Exercise description ->
Line filter on the word "question": copy each matching line from the entries.
Data supplied START
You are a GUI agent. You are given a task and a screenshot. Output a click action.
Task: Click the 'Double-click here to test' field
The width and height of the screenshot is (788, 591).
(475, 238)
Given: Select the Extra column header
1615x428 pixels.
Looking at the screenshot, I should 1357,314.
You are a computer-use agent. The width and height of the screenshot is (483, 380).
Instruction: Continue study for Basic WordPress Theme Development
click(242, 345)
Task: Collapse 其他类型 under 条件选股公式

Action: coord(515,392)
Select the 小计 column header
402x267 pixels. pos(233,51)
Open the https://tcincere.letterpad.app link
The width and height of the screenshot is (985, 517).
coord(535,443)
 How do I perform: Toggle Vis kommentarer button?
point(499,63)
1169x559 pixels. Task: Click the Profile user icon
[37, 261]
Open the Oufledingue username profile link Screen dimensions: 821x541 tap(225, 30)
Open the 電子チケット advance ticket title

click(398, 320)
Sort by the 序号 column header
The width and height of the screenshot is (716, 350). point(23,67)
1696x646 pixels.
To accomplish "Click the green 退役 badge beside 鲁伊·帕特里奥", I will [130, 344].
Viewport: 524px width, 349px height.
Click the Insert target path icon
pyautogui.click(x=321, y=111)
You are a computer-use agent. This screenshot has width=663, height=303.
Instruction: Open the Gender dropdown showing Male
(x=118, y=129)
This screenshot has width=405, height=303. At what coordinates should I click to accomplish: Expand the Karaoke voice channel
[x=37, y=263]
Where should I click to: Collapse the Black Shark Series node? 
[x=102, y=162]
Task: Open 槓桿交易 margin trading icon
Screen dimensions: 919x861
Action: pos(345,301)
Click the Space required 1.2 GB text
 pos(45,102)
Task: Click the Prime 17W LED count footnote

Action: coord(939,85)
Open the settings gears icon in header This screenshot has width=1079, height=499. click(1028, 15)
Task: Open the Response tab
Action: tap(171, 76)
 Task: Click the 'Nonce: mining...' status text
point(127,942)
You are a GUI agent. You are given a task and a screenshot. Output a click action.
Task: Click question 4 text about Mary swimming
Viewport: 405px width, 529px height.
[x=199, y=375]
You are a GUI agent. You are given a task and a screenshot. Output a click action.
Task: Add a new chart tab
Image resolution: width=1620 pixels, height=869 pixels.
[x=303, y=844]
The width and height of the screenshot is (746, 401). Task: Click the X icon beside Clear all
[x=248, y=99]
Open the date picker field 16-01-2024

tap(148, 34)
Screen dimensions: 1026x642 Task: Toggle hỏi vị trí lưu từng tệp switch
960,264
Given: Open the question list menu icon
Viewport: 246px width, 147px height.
Data supplied END
Solution to this task ->
Task: Click question 4 text about Mary swimming
Given: Open the question list menu icon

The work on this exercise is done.